Start of Article

How to live in a science-fictional universe (Photo credit: McBadger)

I recently had a breakthrough when it comes to me and world building.  As I’ve looked around for stuff to read, I’ve found that I have a hard time getting into most stories set entirely in fantasy worlds.  When I read fantasy or science fiction, I’m always asking myself the question, “Do I have a reason to be more interested in an adventure set in this world than I would be about an adventure story set in my world?”  If the answer is no, I feel a little bit cheated and usually stop reading.

End of Article

Written problem 1
In the passage on world building, what does the writer usually do upon feeling a little bit cheated by a story?
Written problem 2
Carry on the passage on world building, beginning right after its final sentence.
These lines are taken from a separate source.

Start of Listed records

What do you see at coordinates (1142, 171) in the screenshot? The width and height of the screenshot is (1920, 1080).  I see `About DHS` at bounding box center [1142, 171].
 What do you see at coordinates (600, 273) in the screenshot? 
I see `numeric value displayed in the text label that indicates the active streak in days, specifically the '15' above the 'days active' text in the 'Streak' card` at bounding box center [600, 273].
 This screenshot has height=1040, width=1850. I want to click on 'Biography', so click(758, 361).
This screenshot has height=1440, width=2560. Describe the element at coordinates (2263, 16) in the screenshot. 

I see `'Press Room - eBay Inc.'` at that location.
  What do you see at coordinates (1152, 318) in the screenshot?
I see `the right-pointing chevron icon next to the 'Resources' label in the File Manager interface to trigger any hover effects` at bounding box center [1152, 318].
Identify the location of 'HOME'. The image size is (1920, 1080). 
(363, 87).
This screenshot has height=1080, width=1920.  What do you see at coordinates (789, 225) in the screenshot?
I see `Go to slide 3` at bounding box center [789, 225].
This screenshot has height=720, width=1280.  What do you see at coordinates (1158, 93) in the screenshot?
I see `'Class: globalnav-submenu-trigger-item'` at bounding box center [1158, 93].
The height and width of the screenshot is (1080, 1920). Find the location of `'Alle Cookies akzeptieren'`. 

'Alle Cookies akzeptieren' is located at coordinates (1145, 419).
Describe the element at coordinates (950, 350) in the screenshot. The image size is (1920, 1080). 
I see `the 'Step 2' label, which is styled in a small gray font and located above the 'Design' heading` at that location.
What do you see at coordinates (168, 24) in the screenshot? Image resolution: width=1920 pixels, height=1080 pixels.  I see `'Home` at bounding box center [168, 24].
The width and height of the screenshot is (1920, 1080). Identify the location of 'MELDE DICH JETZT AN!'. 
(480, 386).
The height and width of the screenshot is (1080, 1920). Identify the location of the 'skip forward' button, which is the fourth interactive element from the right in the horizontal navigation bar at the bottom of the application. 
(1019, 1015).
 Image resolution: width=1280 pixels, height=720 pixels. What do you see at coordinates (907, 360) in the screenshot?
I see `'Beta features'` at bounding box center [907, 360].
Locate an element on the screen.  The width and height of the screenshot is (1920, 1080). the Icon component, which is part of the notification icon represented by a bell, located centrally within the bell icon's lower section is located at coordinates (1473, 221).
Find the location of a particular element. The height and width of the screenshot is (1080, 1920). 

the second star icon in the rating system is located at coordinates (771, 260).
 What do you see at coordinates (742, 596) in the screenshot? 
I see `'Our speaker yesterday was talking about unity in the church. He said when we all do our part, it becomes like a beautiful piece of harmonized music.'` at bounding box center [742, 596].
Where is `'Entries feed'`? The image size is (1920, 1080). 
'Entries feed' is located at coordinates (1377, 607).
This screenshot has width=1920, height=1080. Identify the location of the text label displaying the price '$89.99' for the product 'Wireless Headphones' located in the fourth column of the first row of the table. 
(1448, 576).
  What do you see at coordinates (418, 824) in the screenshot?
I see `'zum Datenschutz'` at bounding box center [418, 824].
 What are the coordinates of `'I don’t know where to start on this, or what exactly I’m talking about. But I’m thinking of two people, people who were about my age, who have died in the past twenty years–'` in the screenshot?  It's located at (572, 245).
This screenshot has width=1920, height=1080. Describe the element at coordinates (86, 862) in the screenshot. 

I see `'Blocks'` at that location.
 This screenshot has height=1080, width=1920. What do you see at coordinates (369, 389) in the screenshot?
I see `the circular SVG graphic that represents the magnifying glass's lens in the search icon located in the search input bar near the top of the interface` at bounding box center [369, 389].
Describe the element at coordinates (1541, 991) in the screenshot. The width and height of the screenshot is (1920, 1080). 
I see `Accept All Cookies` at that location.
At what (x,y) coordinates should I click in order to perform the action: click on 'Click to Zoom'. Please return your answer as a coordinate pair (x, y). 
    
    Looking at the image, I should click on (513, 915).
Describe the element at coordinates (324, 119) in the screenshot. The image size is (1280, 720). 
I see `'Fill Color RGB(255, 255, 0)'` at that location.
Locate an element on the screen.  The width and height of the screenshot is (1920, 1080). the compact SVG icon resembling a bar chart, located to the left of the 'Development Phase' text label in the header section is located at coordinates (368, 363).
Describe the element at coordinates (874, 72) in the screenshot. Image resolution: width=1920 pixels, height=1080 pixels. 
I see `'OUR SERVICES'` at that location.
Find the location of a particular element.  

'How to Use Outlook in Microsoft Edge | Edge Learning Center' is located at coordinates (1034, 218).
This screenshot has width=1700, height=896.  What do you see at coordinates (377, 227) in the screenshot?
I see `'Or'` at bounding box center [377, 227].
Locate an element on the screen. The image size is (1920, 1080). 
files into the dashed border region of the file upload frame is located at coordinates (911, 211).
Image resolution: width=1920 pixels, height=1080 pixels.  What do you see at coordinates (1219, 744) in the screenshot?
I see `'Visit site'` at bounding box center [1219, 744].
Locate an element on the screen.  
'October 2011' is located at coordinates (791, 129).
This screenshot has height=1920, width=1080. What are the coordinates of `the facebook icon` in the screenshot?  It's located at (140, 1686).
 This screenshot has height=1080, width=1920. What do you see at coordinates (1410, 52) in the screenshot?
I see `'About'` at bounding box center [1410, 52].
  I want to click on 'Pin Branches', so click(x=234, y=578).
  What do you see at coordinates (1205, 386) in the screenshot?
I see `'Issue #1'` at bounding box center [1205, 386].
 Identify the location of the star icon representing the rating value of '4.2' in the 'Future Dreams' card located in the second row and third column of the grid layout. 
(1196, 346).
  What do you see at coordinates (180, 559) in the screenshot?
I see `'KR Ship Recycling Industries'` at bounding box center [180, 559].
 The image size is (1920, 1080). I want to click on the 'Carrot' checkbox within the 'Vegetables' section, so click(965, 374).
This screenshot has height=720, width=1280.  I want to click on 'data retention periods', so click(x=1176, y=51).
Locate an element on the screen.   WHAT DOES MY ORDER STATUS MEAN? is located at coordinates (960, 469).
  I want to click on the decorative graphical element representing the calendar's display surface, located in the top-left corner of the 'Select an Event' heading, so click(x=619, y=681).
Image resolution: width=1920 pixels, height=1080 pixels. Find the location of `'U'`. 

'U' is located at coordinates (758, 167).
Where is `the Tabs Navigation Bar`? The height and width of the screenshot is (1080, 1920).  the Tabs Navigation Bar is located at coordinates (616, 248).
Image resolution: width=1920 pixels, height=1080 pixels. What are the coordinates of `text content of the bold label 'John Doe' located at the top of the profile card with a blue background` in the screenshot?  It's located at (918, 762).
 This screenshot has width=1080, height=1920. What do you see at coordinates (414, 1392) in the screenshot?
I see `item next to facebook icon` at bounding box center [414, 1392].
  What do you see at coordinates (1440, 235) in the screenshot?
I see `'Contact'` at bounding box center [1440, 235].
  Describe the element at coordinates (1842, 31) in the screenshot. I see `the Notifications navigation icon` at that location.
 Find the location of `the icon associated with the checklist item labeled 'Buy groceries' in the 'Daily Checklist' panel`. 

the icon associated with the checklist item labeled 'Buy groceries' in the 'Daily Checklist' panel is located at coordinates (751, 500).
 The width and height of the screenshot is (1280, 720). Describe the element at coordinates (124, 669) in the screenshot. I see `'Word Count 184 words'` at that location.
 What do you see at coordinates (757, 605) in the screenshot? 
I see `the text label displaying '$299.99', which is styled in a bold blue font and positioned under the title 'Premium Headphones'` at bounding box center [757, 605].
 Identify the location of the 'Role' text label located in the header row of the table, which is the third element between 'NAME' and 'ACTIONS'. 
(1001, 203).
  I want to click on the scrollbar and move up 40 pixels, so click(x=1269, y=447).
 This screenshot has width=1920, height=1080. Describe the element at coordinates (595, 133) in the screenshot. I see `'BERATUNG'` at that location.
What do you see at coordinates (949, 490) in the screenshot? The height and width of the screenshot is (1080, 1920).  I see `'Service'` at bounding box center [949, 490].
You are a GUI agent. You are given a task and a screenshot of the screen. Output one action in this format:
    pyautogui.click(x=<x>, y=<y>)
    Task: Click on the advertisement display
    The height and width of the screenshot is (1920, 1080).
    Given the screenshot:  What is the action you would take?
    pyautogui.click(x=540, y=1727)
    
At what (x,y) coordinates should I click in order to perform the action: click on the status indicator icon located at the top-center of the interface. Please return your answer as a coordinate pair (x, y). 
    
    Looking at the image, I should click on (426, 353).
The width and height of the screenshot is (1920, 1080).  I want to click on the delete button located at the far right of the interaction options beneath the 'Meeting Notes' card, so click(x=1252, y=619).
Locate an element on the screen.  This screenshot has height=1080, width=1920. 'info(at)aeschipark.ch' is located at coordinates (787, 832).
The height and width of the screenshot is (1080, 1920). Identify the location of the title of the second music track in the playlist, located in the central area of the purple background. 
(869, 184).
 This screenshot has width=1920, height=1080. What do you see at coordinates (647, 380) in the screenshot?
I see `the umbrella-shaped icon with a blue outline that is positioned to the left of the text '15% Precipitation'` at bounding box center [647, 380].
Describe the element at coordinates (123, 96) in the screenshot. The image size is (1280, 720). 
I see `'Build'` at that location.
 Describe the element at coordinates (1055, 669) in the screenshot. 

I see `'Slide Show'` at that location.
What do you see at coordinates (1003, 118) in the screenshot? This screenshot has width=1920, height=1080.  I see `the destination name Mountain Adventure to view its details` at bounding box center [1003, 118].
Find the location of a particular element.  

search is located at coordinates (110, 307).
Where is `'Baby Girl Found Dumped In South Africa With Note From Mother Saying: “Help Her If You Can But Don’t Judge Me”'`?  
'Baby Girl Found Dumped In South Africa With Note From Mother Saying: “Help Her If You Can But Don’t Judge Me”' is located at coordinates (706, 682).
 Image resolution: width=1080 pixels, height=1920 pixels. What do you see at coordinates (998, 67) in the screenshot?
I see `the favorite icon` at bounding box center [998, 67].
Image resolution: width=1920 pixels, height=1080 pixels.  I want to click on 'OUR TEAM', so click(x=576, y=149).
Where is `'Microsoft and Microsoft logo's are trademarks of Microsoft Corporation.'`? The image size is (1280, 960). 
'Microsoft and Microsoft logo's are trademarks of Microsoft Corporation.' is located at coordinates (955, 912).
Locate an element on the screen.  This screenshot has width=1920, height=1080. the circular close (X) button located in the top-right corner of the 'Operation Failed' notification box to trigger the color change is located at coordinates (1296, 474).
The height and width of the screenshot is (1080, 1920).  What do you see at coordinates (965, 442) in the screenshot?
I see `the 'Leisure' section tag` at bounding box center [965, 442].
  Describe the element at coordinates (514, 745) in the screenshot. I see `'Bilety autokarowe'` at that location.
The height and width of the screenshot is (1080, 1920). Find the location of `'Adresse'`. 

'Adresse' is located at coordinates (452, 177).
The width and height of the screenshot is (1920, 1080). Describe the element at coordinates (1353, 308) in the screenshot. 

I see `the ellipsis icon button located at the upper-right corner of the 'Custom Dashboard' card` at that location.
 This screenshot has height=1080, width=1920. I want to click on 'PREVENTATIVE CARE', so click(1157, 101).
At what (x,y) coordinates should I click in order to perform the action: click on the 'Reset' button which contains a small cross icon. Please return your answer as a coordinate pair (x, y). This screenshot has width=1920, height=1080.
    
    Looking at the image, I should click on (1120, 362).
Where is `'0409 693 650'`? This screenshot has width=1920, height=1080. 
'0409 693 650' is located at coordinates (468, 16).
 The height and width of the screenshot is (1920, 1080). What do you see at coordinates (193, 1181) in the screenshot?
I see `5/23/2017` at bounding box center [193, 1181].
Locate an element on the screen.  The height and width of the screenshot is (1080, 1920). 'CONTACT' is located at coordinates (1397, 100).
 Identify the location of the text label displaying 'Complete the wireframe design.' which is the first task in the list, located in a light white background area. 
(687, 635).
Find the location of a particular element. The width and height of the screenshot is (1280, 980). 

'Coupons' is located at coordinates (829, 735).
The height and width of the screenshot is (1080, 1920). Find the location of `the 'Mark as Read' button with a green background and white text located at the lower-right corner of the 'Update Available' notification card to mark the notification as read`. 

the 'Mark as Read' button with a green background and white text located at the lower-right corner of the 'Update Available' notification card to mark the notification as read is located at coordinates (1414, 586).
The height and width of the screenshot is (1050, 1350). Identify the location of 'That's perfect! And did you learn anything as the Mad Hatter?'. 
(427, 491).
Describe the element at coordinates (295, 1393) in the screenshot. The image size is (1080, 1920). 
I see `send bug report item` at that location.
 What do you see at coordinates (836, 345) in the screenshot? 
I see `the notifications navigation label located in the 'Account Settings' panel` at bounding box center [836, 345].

End of Listed records

Task response 1
The writer usually stops reading.

Task response 2
Don’t get me wrong, a good alternate universe can be wonderful, but when I take the time to learn the rules of a story world I want to have at least some idea why that world was created in the first place.  If the only reason was to re-imagine Tolkien then I think I’m better off with Lord of the Rings.  If the writer could have set the story in the real world and kept the story line essentially the same as or parallel to the one originally used, the otherworldly scenery better be fascinating.  You don’t need to be in outer space to have an evil empire, a princess in distress and mystic religion, but the novelty of and groundbreaking technology behind the setting the first Star Wars movie made it compelling.  However, now that space travel is no longer a novel backdrop for films, few space movies would have the same appeal for me as Star Wars unless the plot of the story was affected by the nature of space travel.

What I’ve recently realized is that while an exotic, original setting is sometimes a good idea, an alternate world doesn’t necessarily have to be complex or entirely original as long as the story line springs from it directly.  If you can use the world you made to say, “This story couldn’t happen in our world, but doesn’t it make you think about other things that do happen in our world?”  then it’s a good world to work with.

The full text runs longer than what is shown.